[Peace-discuss] Unanswerable
C. G. Estabrook
galliher at illinois.edu
Tue Mar 22 18:09:19 CDT 2011
TUESDAY, MAR 22, 2011 10:01 ET
GLENN GREENWALD
The manipulative pro-war argument in Libya
Advocating for the U.S.'s military action in Libya, The New Republic's John
Judis lays out the argument which many of his fellow war advocates are making:
that those who oppose the intervention are guilty of indifference to the plight
of the rebels and to Gadaffi's tyranny:
So I ask myself, would these opponents of U.S. intervention (as part of U.N.
Security Council approved action), have preferred:
(1) That gangs of mercenaries, financed by the country’s oil wealth, conduct a
bloodbath against Muammar Qaddafi’s many opponents?
(2) That Qaddafi himself, wounded, enraged, embittered, and still in power,
retain control of an important source of the world’s oil supply, particularly
for Europe, and be able to spend the wealth he derives from it to sow discord in
the region?
(3) And that the movement toward democratization in the Arab world -- which has
spread from Tunisia to Bahrain, and now includes such unlikely locales as Syria
-- be dealt an enormous setback through the survival of one of region's most
notorious autocrats?
If you answer "Who cares?" to each of these, I have no counter-arguments to
offer, but if you worry about two or three of these prospects, then I think you
have to reconsider whether Barack Obama did the right thing in lending American
support to this intervention.
Note how, in Judis' moral world, there are only two possibilities: one can
either support the American military action in Libya or be guilty of a "who
cares?" attitude toward Gadaffi's butchery. At least as far as this specific
line of pro-war argumentation goes, this is just 2003 all over again. Back then,
those opposed to the war in Iraq were deemed pro-Saddam: indifferent to the
repression and brutalities suffered by the Iraqi people at his hands and willing
to protect his power. Now, those opposed to U.S. involvement in the civil war in
Libya are deemed indifferent to the repression and brutalities suffered by the
Libyan people from Gadaffi and willing to protect his power. This rationale is
as flawed logically as it is morally.

**REQUIREMENT 1**
Answer these from the Libya column:
(a) For which publication does John Judis write?
(b) According to the quoted argument, between which two places has the movement toward democratization spread?
(c) Which year does the column say the pro-war argument repeats?
**REQUIREMENT 2**
Print the part of the Libya column starting with "(3) And that" and going on through "to this intervention.".

**LISTED ENTRIES**
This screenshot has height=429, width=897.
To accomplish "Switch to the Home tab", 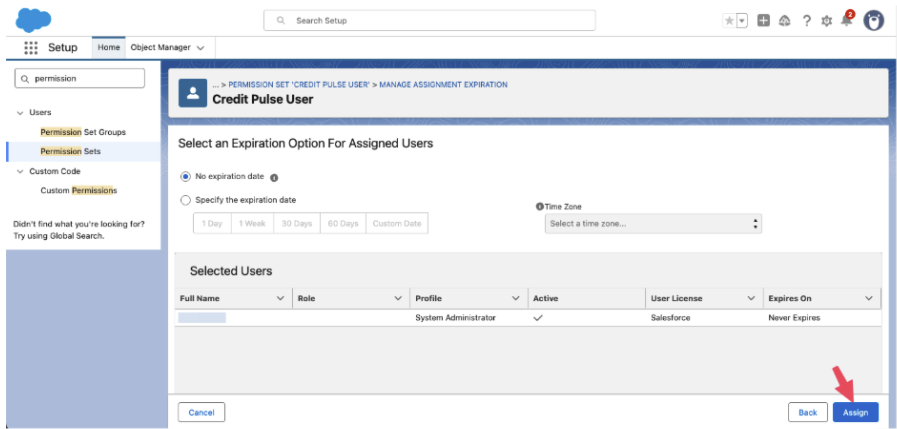I will 109,48.
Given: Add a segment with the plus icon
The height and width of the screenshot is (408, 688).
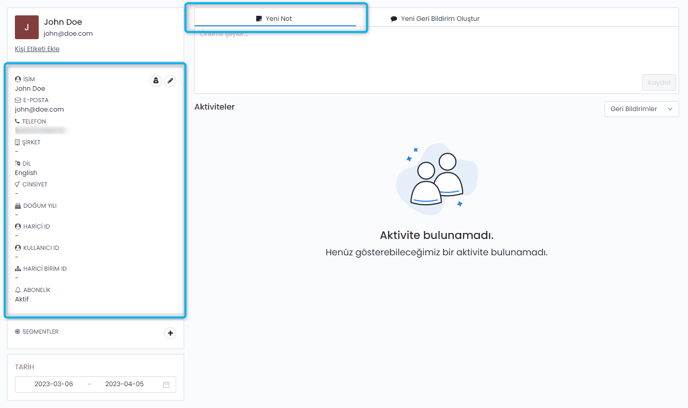Looking at the screenshot, I should coord(170,333).
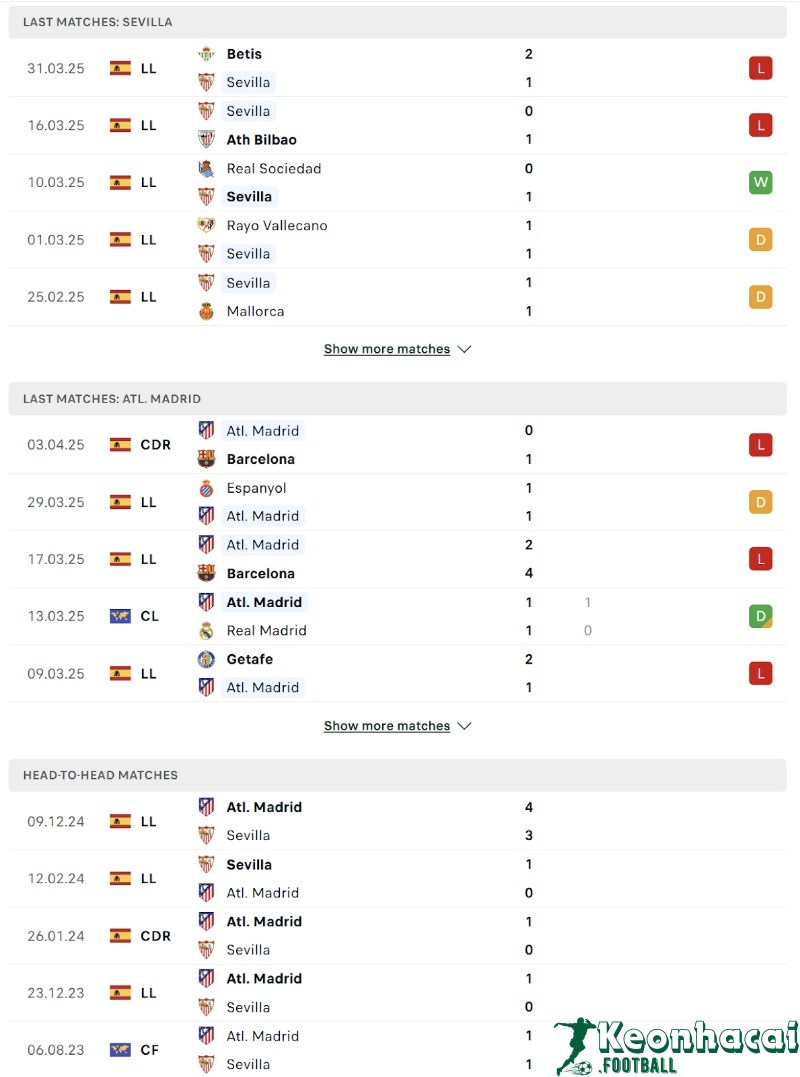
Task: Expand the chevron next to Atl. Madrid's Show more matches
Action: tap(463, 726)
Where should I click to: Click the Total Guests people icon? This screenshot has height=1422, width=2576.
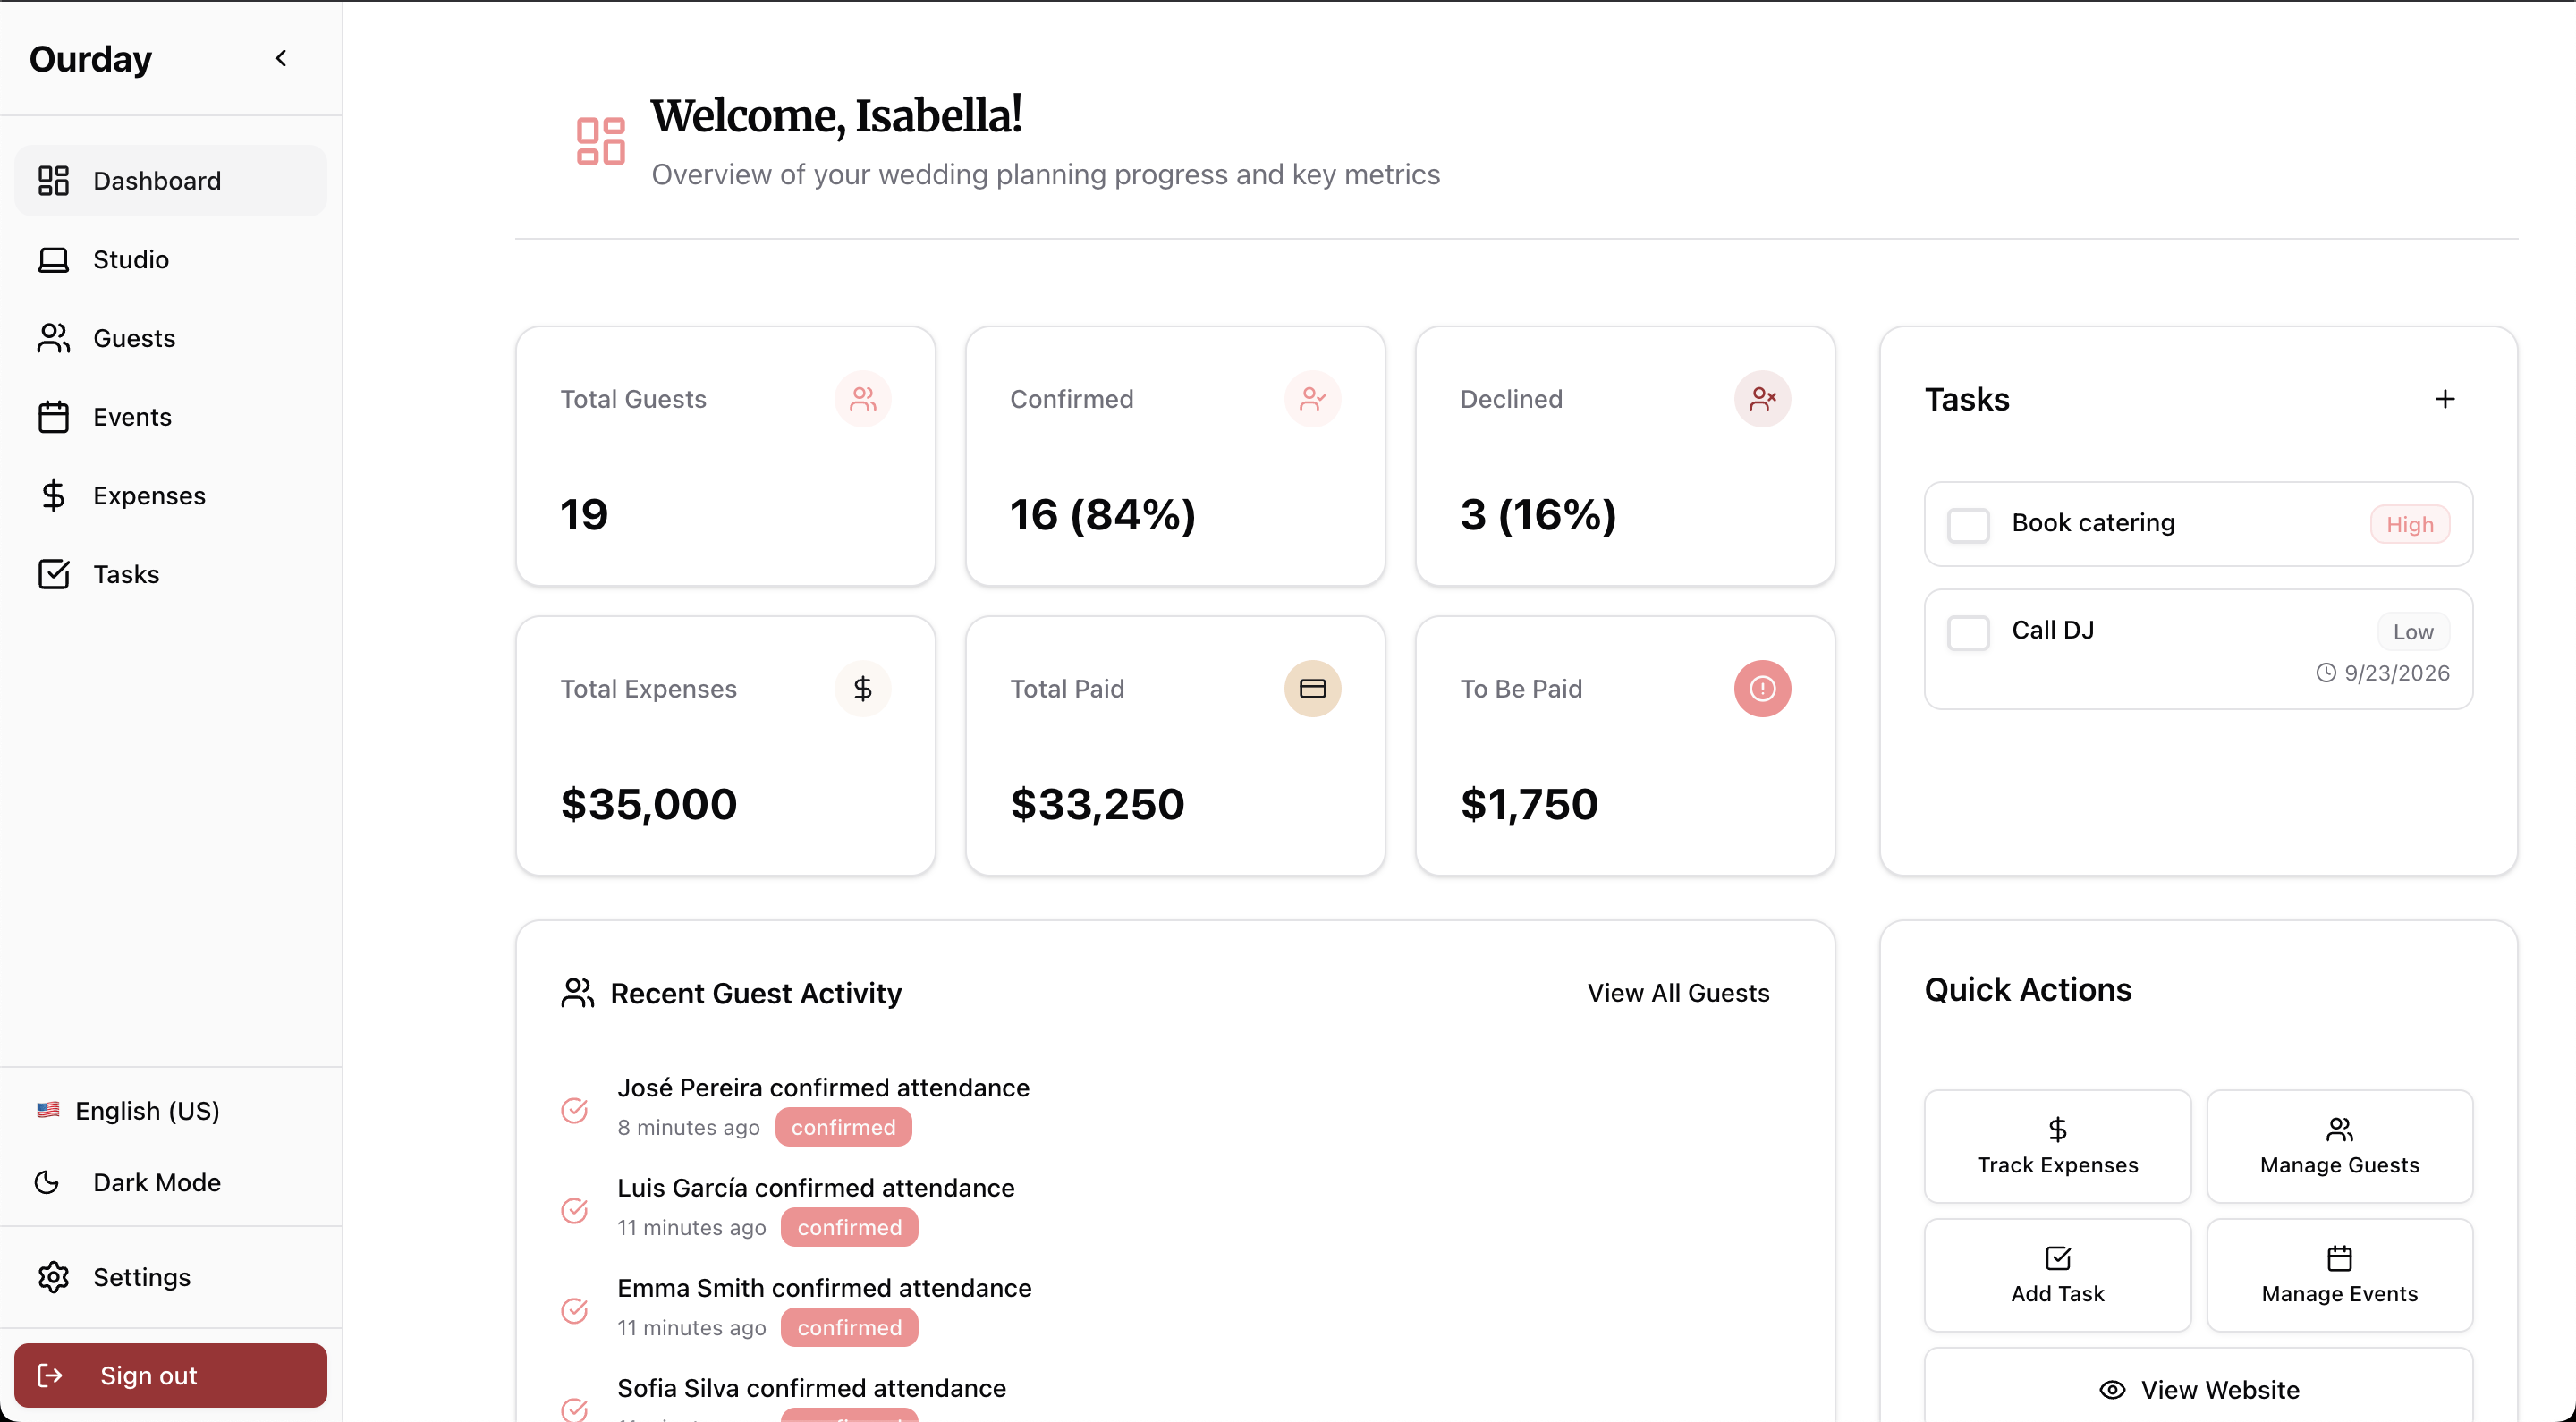click(x=862, y=399)
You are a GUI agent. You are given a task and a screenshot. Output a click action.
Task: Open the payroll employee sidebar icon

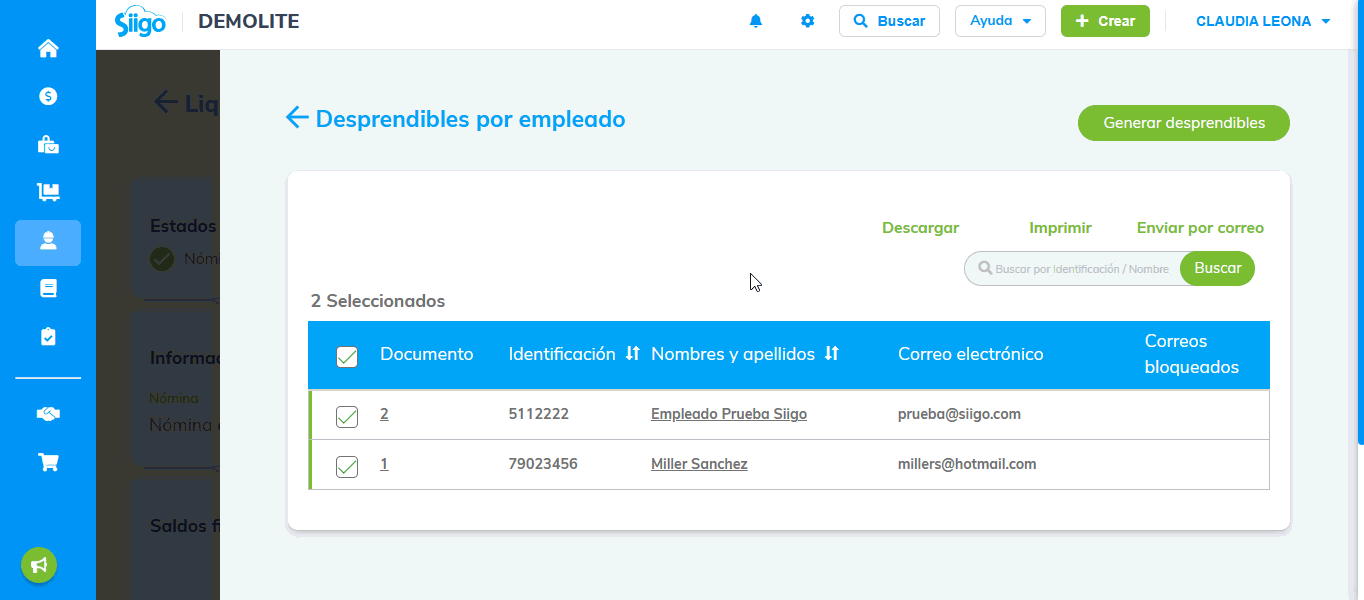48,242
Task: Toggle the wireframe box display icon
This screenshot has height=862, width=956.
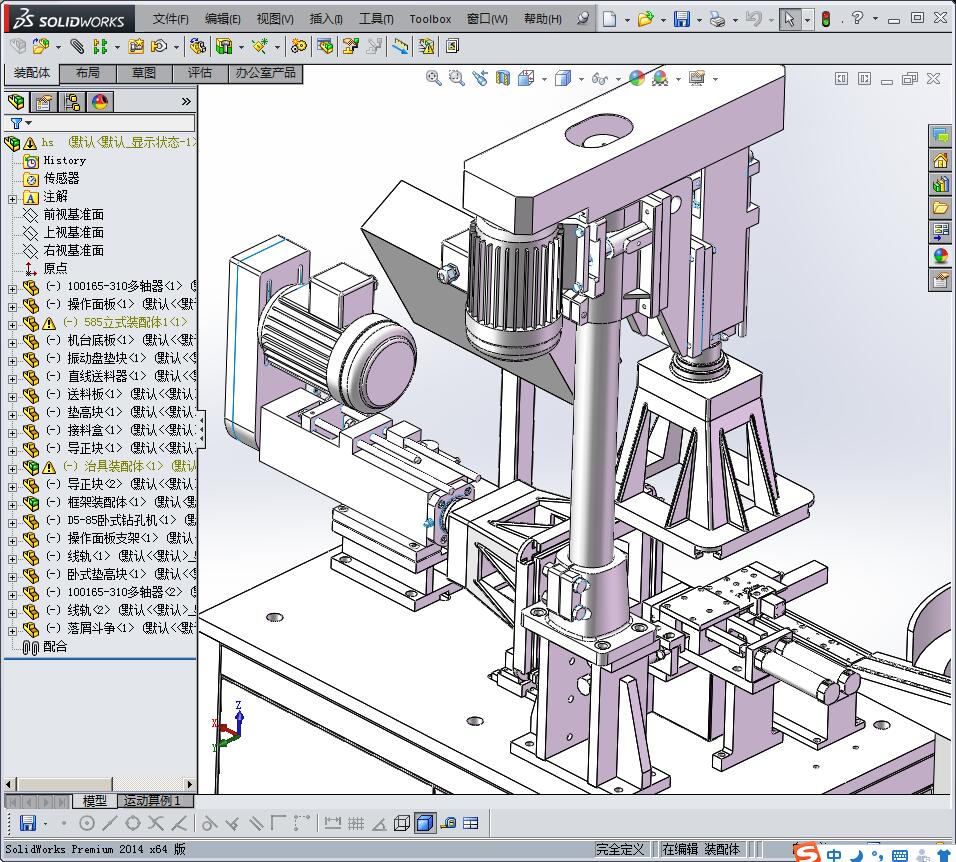Action: coord(402,823)
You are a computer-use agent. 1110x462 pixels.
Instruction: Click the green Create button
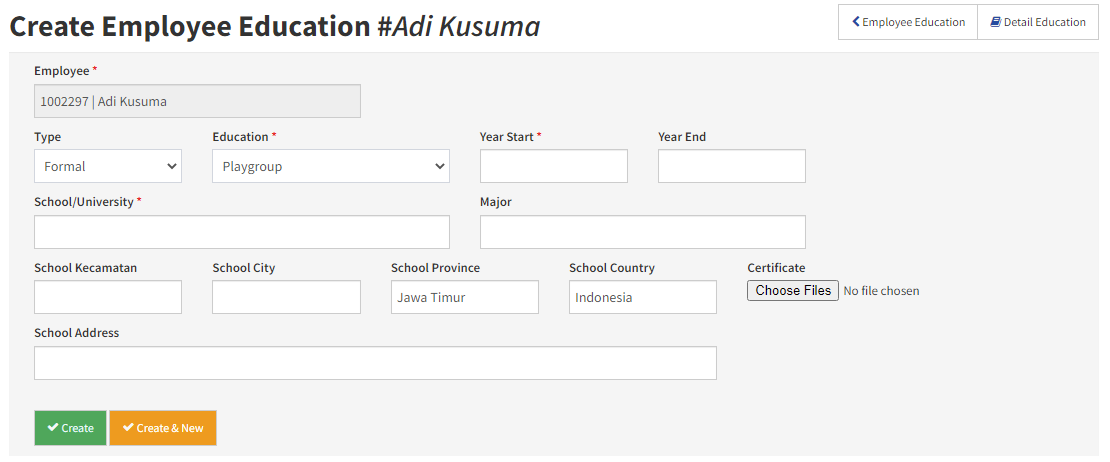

**FULL ANSWER 1**
(a) The New Republic
(b) From Tunisia to Bahrain
(c) 2003

**FULL ANSWER 2**
(3) And that the movement toward democratization in the Arab world -- which has
spread from Tunisia to Bahrain, and now includes such unlikely locales as Syria
-- be dealt an enormous setback through the survival of one of region's most
notorious autocrats?
If you answer "Who cares?" to each of these, I have no counter-arguments to
offer, but if you worry about two or three of these prospects, then I think you
have to reconsider whether Barack Obama did the right thing in lending American
support to this intervention.